>> Start INPUT MATERIAL

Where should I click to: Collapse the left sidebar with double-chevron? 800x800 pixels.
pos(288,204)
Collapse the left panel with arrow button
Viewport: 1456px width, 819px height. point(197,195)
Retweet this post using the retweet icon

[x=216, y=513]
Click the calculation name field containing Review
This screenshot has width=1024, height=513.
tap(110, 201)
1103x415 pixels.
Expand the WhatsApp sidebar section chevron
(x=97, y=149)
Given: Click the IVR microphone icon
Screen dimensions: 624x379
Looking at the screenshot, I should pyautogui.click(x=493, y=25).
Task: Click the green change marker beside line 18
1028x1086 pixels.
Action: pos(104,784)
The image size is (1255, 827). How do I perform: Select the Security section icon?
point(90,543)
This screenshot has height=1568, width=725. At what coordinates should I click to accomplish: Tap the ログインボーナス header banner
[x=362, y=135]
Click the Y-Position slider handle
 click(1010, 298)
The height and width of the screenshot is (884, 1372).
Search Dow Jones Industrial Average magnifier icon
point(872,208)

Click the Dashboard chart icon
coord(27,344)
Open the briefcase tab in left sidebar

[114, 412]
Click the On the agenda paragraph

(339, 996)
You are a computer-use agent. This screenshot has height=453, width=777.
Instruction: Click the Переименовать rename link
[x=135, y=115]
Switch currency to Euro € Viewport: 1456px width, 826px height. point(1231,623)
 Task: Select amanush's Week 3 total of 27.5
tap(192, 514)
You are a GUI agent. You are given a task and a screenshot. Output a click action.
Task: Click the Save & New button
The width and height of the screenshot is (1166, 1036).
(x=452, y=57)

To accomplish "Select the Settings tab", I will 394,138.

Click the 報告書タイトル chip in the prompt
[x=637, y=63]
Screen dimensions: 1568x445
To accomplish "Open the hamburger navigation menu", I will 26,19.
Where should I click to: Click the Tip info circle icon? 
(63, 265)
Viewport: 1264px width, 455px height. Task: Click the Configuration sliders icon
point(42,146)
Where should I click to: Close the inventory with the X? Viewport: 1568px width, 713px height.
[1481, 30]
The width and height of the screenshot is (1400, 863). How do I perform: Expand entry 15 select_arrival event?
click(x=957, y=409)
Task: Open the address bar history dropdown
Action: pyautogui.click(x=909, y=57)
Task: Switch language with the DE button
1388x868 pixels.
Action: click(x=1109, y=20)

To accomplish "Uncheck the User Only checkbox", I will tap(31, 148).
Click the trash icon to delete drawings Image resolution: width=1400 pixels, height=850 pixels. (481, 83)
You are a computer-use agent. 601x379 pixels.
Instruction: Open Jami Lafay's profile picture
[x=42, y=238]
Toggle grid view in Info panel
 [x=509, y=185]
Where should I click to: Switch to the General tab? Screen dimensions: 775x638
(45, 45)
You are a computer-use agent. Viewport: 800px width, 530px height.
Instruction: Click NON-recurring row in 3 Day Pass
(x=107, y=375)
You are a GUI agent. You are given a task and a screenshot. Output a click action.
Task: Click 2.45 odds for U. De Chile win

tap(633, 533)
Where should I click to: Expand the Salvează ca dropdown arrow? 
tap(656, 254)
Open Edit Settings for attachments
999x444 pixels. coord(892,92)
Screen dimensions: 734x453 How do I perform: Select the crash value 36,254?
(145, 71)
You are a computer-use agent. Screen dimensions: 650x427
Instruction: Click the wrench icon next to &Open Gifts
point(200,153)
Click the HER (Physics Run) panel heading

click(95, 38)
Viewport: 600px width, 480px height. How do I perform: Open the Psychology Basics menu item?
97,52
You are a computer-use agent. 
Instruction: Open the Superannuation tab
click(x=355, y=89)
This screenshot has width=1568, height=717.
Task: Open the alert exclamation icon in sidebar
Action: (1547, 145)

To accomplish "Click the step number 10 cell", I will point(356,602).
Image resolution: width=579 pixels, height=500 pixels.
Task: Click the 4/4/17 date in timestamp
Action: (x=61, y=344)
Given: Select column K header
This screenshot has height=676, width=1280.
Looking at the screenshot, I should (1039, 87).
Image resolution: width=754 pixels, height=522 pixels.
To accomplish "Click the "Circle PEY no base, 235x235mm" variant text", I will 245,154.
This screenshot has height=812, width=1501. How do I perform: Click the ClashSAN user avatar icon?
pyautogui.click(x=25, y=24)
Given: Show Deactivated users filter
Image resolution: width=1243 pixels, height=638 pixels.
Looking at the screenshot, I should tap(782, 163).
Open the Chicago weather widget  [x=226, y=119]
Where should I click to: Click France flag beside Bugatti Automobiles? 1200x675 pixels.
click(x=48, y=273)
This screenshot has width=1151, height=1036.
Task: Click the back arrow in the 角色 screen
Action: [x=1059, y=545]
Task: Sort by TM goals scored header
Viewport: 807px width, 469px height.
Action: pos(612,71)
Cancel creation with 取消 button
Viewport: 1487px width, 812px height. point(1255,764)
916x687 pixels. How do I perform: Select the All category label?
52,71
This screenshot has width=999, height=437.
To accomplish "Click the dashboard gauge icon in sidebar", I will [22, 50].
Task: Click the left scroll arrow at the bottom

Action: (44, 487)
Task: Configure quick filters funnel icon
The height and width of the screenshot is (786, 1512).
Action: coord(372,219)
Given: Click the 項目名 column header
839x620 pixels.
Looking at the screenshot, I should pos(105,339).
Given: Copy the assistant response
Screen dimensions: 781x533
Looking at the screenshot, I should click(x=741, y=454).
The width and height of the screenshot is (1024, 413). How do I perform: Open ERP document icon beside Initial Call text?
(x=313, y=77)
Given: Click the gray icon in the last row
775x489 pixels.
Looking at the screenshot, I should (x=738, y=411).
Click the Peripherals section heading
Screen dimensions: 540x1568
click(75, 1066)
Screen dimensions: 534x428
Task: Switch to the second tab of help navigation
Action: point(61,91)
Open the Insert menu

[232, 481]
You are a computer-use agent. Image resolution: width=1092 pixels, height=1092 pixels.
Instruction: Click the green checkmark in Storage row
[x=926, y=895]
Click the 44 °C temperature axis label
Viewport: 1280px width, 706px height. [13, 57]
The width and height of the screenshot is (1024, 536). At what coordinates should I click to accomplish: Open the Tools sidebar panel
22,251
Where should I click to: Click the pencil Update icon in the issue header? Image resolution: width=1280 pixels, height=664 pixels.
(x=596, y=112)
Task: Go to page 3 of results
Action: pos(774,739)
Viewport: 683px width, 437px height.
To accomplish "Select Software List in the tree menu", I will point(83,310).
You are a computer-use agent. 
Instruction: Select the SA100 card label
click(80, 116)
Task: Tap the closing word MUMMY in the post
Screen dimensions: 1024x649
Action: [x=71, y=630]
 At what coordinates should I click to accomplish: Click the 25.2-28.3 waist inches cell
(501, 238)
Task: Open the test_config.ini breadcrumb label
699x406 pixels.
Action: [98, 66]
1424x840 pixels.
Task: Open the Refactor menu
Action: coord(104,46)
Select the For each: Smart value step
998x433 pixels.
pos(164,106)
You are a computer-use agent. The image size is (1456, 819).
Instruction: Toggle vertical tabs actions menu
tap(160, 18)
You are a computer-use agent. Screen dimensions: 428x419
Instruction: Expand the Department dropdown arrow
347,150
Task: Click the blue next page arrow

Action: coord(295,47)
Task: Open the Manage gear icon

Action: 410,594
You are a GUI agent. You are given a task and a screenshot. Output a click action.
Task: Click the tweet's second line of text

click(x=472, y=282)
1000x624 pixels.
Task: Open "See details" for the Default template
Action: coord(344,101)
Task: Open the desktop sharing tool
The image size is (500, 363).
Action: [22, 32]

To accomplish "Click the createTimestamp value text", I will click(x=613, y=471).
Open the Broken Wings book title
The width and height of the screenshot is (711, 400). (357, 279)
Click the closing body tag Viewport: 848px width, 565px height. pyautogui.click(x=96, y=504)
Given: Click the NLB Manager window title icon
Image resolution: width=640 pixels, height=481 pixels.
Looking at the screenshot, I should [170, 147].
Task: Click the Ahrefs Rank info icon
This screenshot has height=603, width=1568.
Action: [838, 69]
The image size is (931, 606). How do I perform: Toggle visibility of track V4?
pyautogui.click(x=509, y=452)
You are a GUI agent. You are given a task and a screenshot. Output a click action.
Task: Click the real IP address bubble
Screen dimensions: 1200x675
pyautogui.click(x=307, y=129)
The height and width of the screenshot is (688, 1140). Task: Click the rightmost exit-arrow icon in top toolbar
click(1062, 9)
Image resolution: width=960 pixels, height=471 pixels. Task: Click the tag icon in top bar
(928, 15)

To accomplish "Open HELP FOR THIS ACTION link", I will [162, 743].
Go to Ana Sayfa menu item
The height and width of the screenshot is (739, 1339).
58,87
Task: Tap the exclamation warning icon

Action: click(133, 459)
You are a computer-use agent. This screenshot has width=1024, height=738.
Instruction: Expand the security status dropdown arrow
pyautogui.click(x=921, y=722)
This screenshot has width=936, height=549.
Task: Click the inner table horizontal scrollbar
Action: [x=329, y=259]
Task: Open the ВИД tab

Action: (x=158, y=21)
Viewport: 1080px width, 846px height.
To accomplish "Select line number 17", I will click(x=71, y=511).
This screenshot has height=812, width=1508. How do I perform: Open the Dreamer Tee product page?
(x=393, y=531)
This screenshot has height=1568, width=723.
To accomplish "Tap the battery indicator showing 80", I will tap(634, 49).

>> End INPUT MATERIAL

▸ WORK REQUIRED:
Lay out the material as a JSON list of strings, one string per line, starting with the line containing "The width and height of the screenshot is (1400, 863)." and going on through the line containing "Looking at the screenshot, I should (1039, 87).". Leave out any blank lines.

▸ RESULT:
[
  "The width and height of the screenshot is (1400, 863). How do I perform: Expand entry 15 select_arrival event?",
  "click(x=957, y=409)",
  "Task: Open the address bar history dropdown",
  "Action: pyautogui.click(x=909, y=57)",
  "Task: Switch language with the DE button",
  "1388x868 pixels.",
  "Action: click(x=1109, y=20)",
  "To accomplish \"Uncheck the User Only checkbox\", I will tap(31, 148).",
  "Click the trash icon to delete drawings Image resolution: width=1400 pixels, height=850 pixels. (481, 83)",
  "You are a computer-use agent. 601x379 pixels.",
  "Instruction: Open Jami Lafay's profile picture",
  "[x=42, y=238]",
  "Toggle grid view in Info panel",
  " [x=509, y=185]",
  "Where should I click to: Switch to the General tab? Screen dimensions: 775x638",
  "(45, 45)",
  "You are a computer-use agent. Viewport: 800px width, 530px height.",
  "Instruction: Click NON-recurring row in 3 Day Pass",
  "(x=107, y=375)",
  "You are a GUI agent. You are given a task and a screenshot. Output a click action.",
  "Task: Click 2.45 odds for U. De Chile win",
  "tap(633, 533)",
  "Where should I click to: Expand the Salvează ca dropdown arrow? ",
  "tap(656, 254)",
  "Open Edit Settings for attachments",
  "999x444 pixels. coord(892,92)",
  "Screen dimensions: 734x453 How do I perform: Select the crash value 36,254?",
  "(145, 71)",
  "You are a computer-use agent. Screen dimensions: 650x427",
  "Instruction: Click the wrench icon next to &Open Gifts",
  "point(200,153)",
  "Click the HER (Physics Run) panel heading",
  "click(95, 38)",
  "Viewport: 600px width, 480px height. How do I perform: Open the Psychology Basics menu item?",
  "97,52",
  "You are a computer-use agent. ",
  "Instruction: Open the Superannuation tab",
  "click(x=355, y=89)",
  "This screenshot has width=1568, height=717.",
  "Task: Open the alert exclamation icon in sidebar",
  "Action: (1547, 145)",
  "To accomplish \"Click the step number 10 cell\", I will point(356,602).",
  "Image resolution: width=579 pixels, height=500 pixels.",
  "Task: Click the 4/4/17 date in timestamp",
  "Action: (x=61, y=344)",
  "Given: Select column K header",
  "This screenshot has height=676, width=1280.",
  "Looking at the screenshot, I should (1039, 87)."
]